Both statistics should be measured and published.
On the one hand, the uptime is measured in terms of 'unexpected'. This metric has it's own goals and solutions. You always want this to be minimal, regardless.
On the other hand, the maintainance downtime is a mixed bag. If you have zero downtime then likely, something is being neglected unless you have a wonderful clustering / mirroring solution which permits maintanance without downtime.
Finally, comparing the two, enables a good metric to determine whether problems exist or outages are something to focus on.
A single metric is a composite that provides little or no insight into reality.

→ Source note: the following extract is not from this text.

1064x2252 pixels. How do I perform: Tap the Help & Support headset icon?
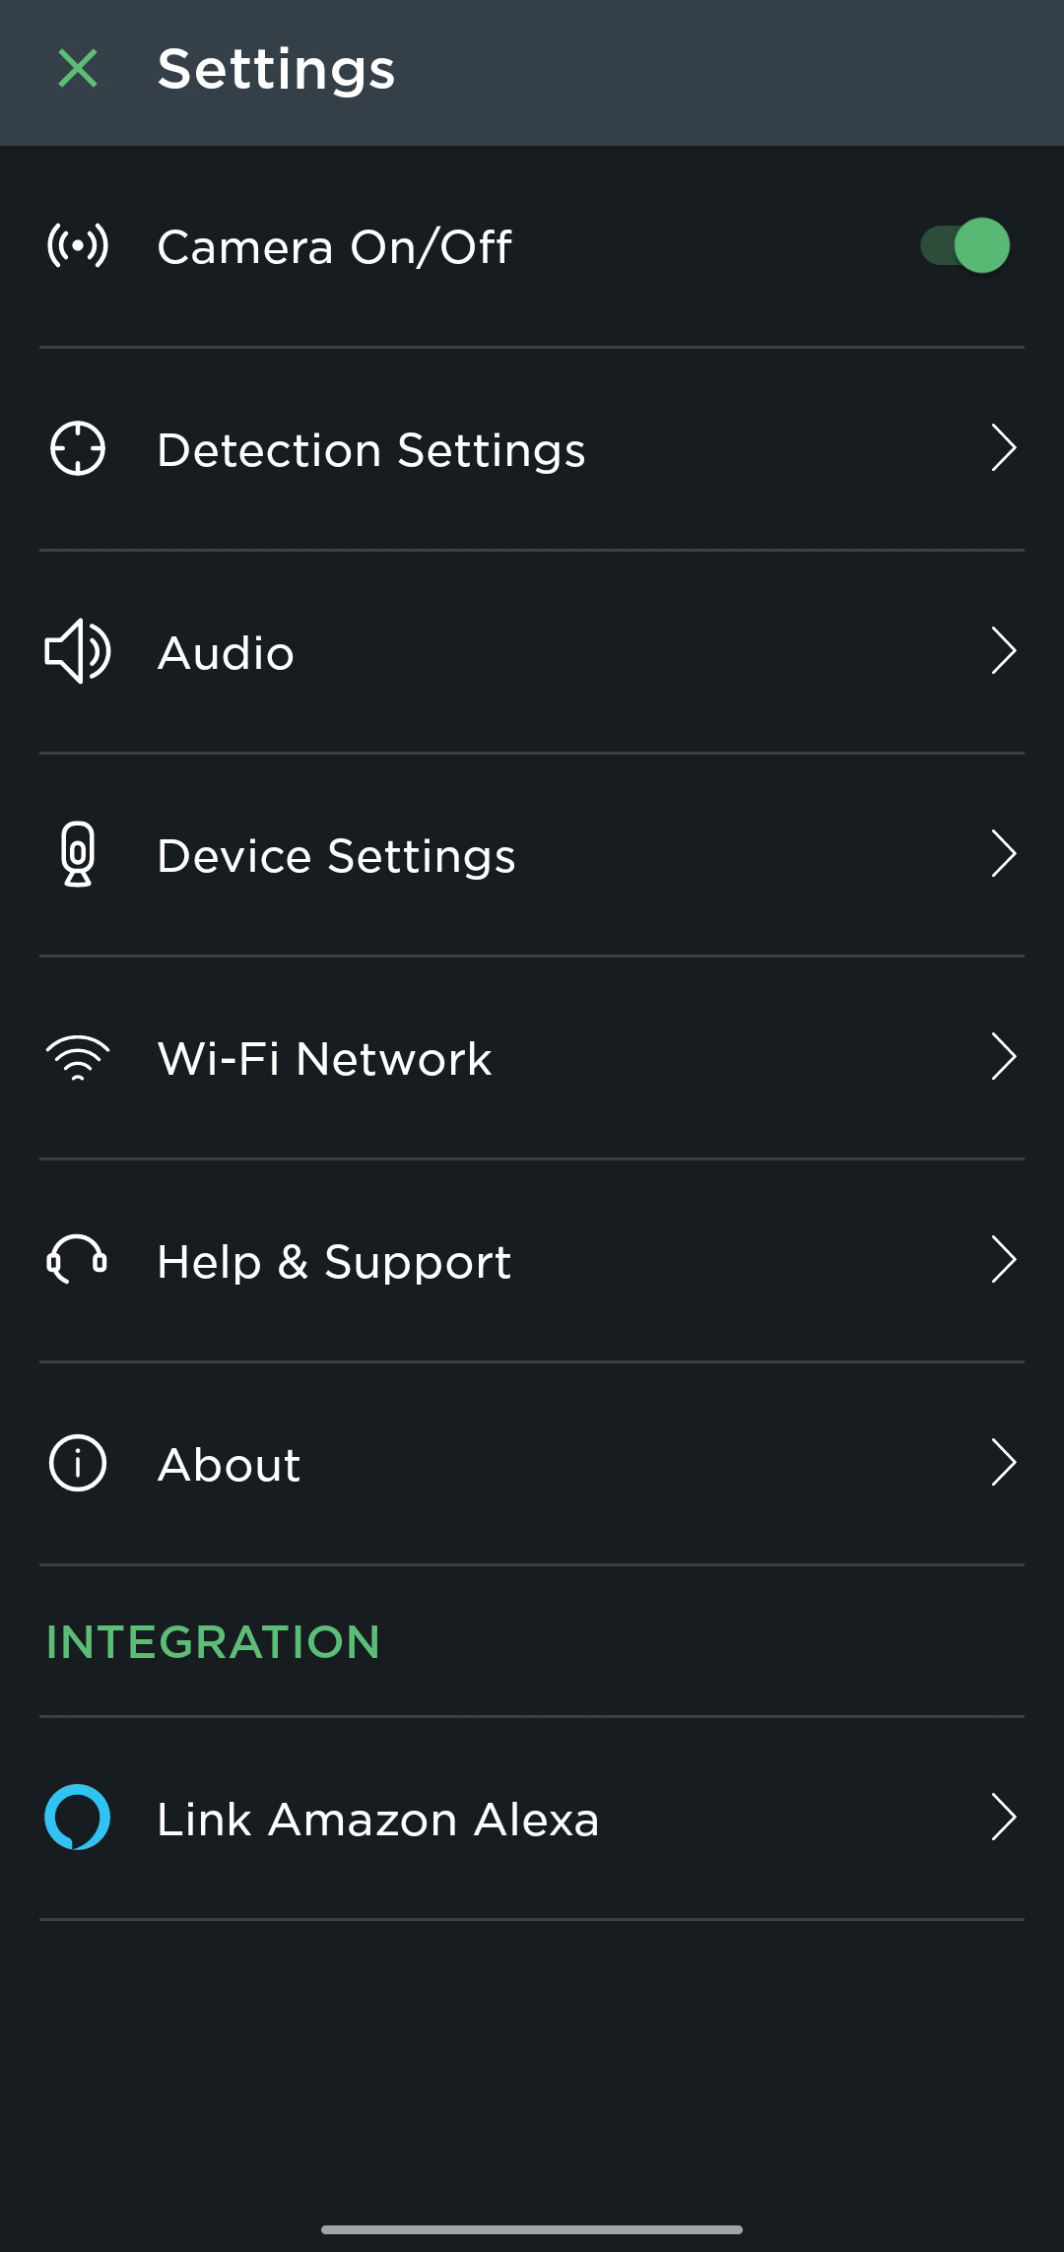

January 28, 2011 at 11:37 am
If the business decision is to ask for 99.999% availability, and the funds are allocated to provide it, then it's up to us to plan for minimal disruption and fall-over for maintenance or failures. Numbers alone don't mean anything. A computer could be available 100% of the time for a full year .... when used as a paper weight. So, as others have suggested, if maintenance down-time is acceptable to the users, then it should be reported separately from unscheduled downtime.
January 28, 2011 at 12:53 pm
As old Shakey once said. "A rose by any other name is still a rose". Downtime is downtime.:-D
"Technology is a weird thing. It brings you great gifts with one hand, and it stabs you in the back with the other. ...:-D"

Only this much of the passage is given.